| Task description |
Across the records that follow, count each line holding "width", and write only the total.

──────── Task material ────────

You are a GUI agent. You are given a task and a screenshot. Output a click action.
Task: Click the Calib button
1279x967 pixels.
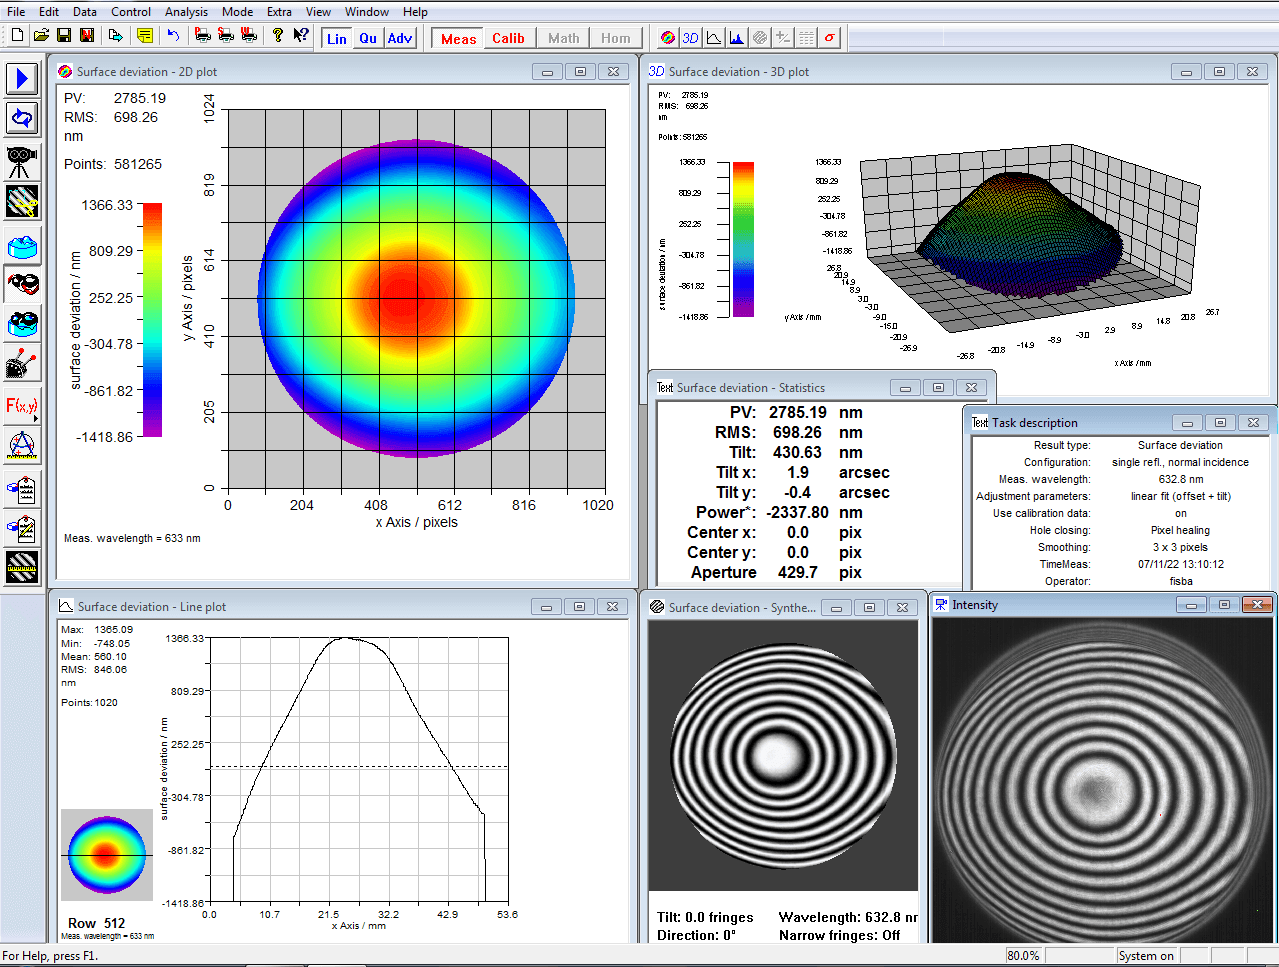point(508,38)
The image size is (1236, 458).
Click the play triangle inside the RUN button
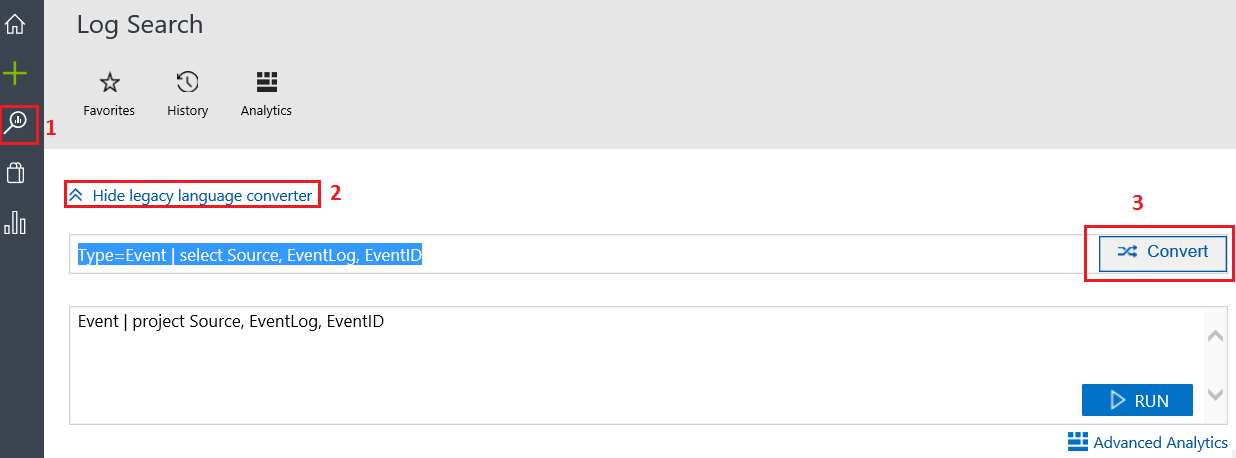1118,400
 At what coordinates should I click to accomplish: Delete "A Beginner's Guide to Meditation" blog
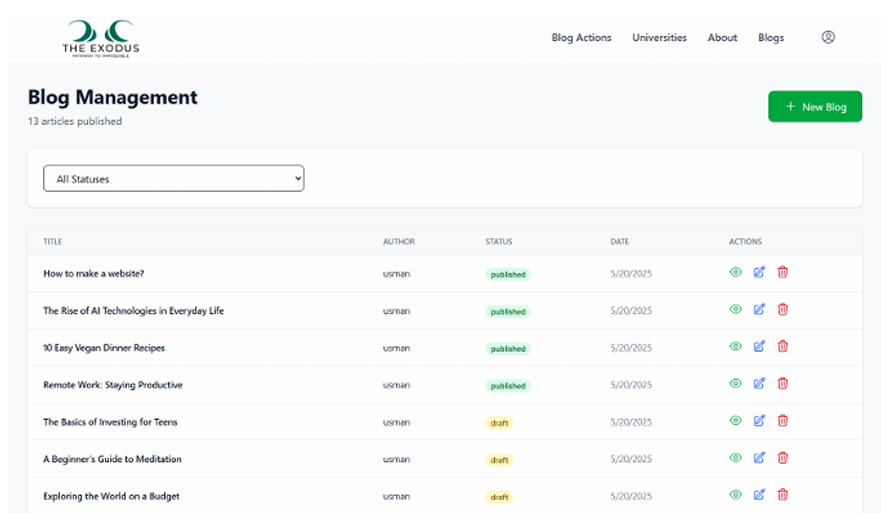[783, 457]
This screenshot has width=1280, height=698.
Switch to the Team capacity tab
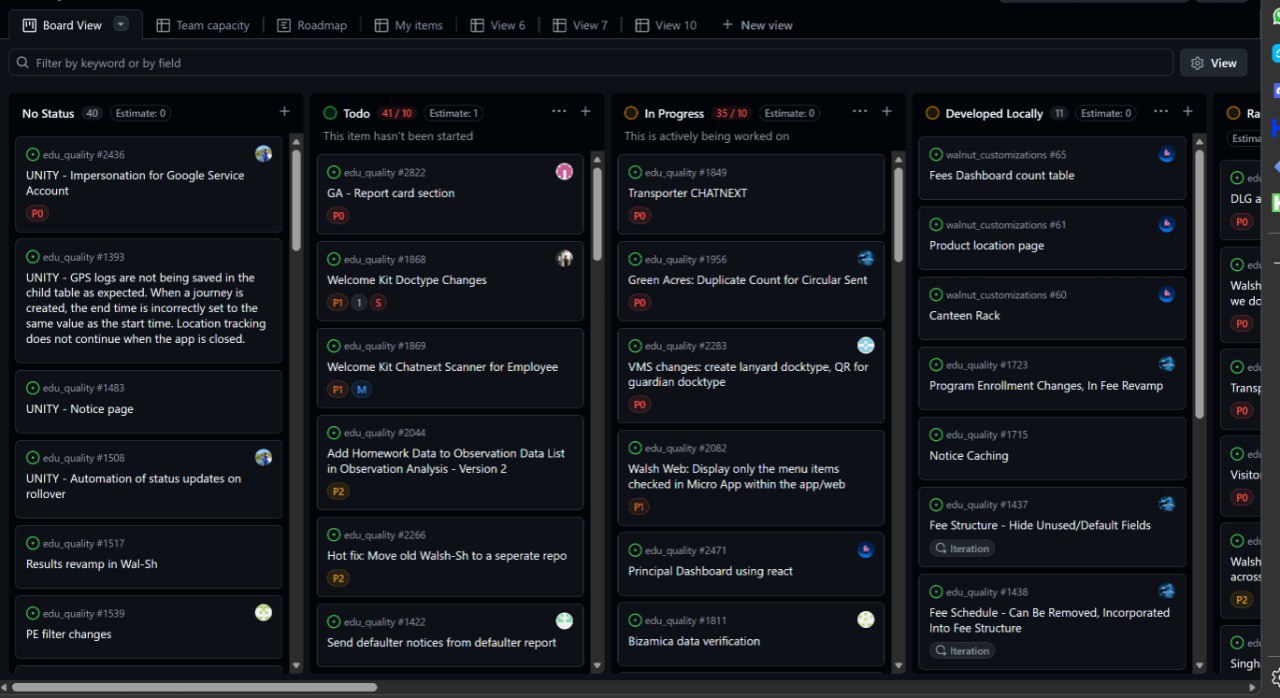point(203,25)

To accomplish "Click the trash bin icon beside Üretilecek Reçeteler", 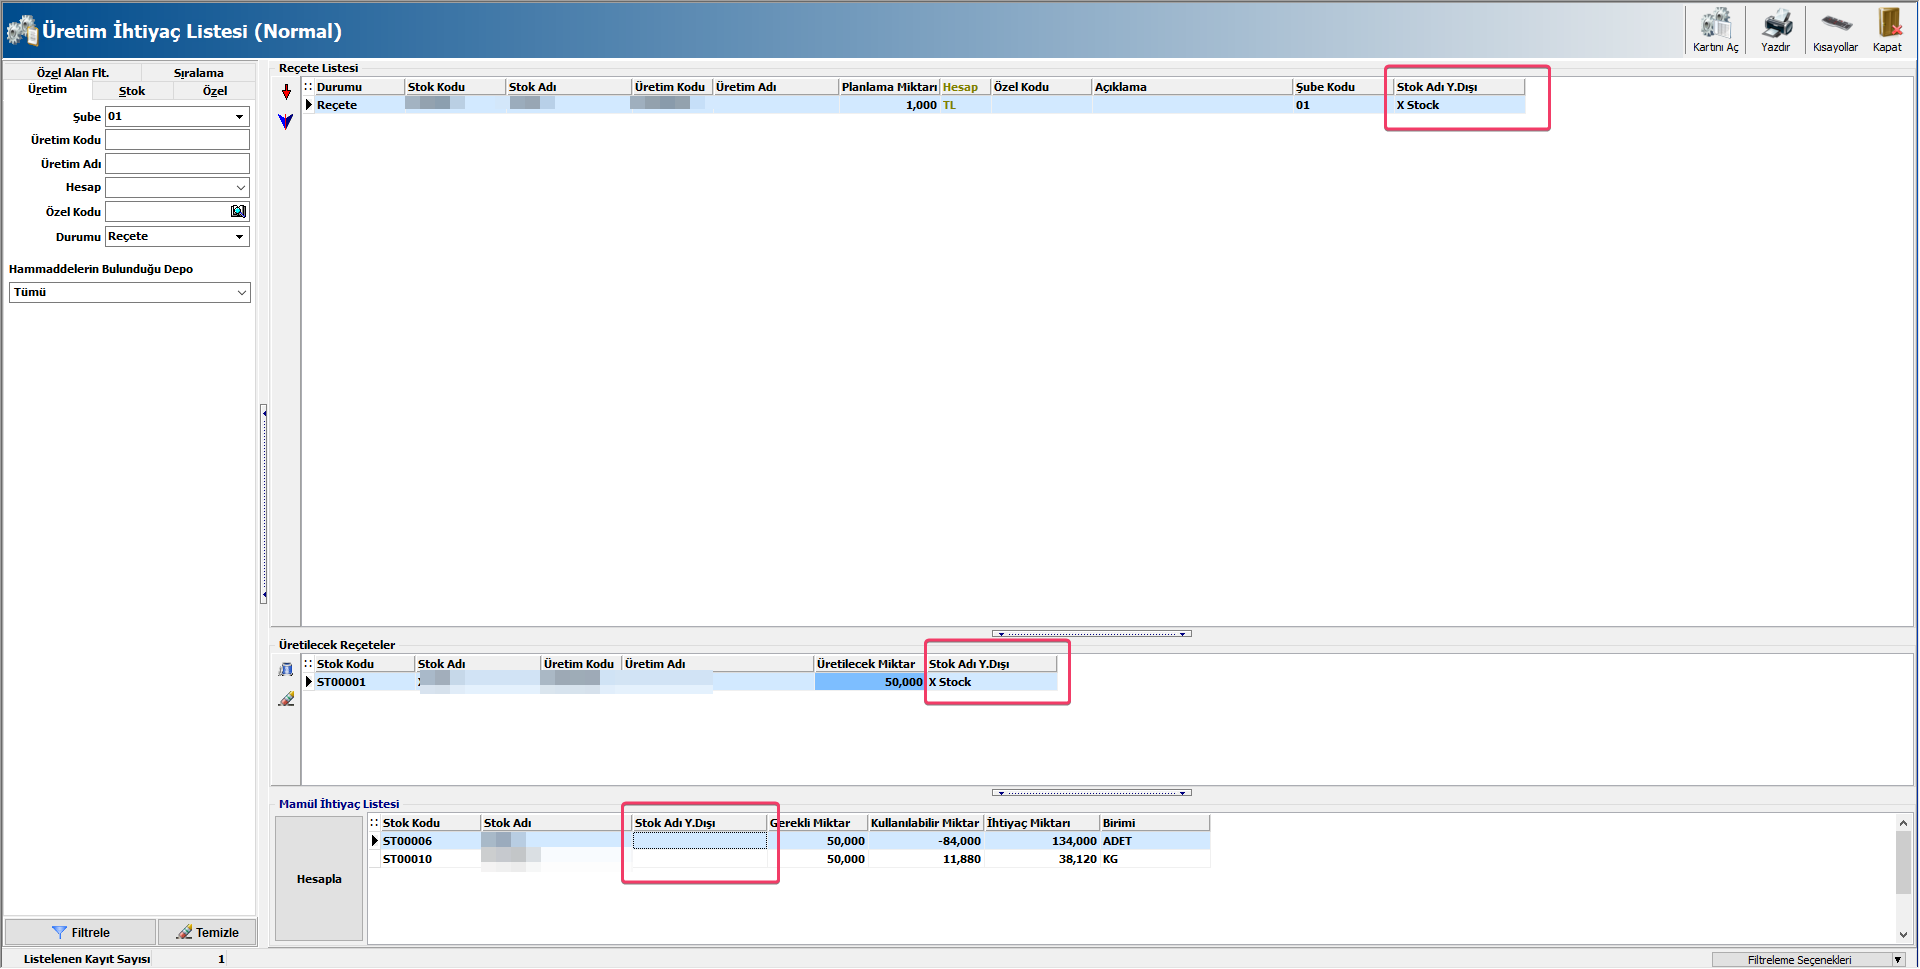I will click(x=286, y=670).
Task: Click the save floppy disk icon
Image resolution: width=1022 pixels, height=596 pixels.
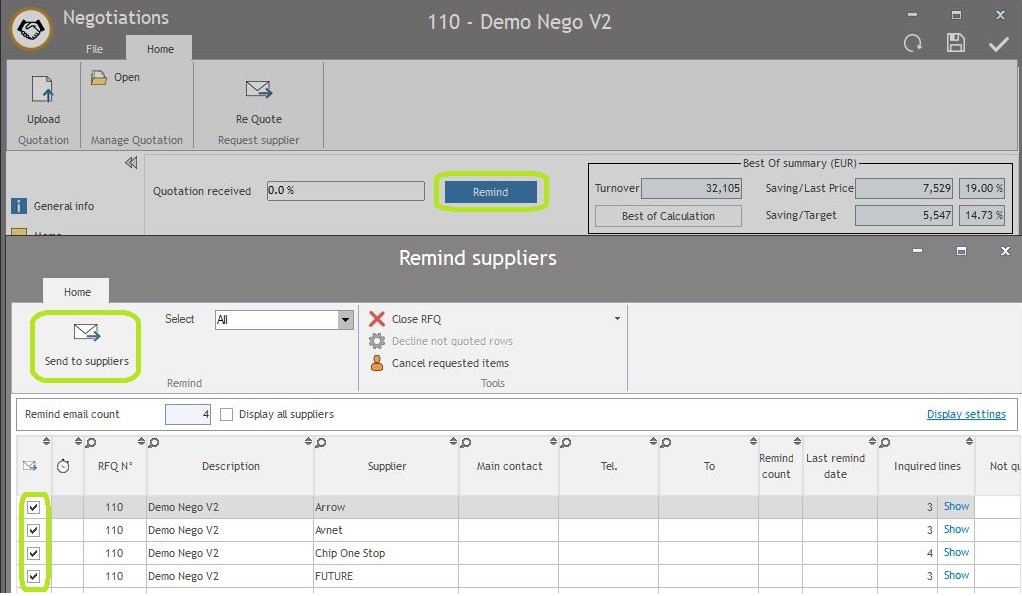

────────

| Result of this exercise |
2